Finding Common Ground
Joseph Cruz ’91, philosophy

A first-year student in Joe Cruz’s introductory philosophy class struck up a conversation with him that would continue intermittently over coffee, lunch, e-mail and strolls through cruztown over the next three years—despite the fact that she never took another course with him and went on to major in political economy. “Usually I’m mentoring a student into my field,” says Cruz. “This student was not going into philosophy or cognitive science, but clearly we had a shared interest in the same questions: What makes us human? What makes our humanistic relationships work? For me, these were questions of cognitive science. For her they were questions of politics.” Cruz self-identifies as Puerto Rican, urban, East Coast. The student was from the Deep South. Yet they found a way to talk across their differences and disciplines. “She had a habit, which I admired, of drawing on many different fields in our discussions,” recalls Cruz. “I found myself stepping out of my own discipline to communicate with her.” They discovered they both had read Faulkner. Finding in Faulkner’s universe an example of Hume’s view that family ties and small-group relationships shape our moral behavior clarified the contrast between the Scottish philosopher’s ideas and those of Plato and Kant.

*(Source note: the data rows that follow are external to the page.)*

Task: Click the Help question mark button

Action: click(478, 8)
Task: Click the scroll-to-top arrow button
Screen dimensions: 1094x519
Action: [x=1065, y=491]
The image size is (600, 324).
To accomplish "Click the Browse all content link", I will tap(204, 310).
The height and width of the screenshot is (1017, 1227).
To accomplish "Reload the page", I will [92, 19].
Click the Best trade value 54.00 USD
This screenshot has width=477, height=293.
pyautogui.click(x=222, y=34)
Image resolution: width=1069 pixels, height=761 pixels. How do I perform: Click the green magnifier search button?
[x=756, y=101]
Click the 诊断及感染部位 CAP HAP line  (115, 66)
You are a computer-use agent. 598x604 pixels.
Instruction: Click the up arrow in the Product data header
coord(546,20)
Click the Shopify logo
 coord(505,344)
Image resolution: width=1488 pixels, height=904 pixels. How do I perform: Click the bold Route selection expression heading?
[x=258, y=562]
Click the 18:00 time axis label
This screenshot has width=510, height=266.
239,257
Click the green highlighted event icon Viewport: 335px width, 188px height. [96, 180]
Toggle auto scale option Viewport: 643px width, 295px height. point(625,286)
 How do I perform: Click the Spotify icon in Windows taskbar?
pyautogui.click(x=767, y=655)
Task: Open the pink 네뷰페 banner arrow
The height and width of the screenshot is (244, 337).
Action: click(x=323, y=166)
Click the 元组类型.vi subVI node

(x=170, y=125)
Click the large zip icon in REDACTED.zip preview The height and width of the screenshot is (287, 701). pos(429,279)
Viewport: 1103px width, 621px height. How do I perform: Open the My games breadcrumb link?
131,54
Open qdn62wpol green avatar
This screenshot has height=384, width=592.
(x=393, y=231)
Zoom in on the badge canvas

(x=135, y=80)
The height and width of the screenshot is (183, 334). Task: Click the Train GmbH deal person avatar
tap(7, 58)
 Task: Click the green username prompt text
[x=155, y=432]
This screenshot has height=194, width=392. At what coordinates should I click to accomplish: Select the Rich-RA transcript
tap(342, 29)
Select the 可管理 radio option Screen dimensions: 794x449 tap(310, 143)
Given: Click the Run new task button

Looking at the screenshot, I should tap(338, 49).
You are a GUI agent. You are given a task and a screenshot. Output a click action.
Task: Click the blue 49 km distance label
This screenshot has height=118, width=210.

Cruz says his conversations with the young woman reminded him that in order to teach philosophy to undergraduates, “I can’t just stay in philosophy. In this case, I had to think about the South; she had to think about Plato. “There is something glorious about blending across disciplines insights that will eventually bring you back to the thing you’re interested in,” Cruz adds. “It stretches you as a teacher and as an intellectual.” The student became Cruz’s teaching assistant in her senior year and, since graduating, has worked in politics and community service in the South. She plans to go to law school. She and Cruz still keep in touch.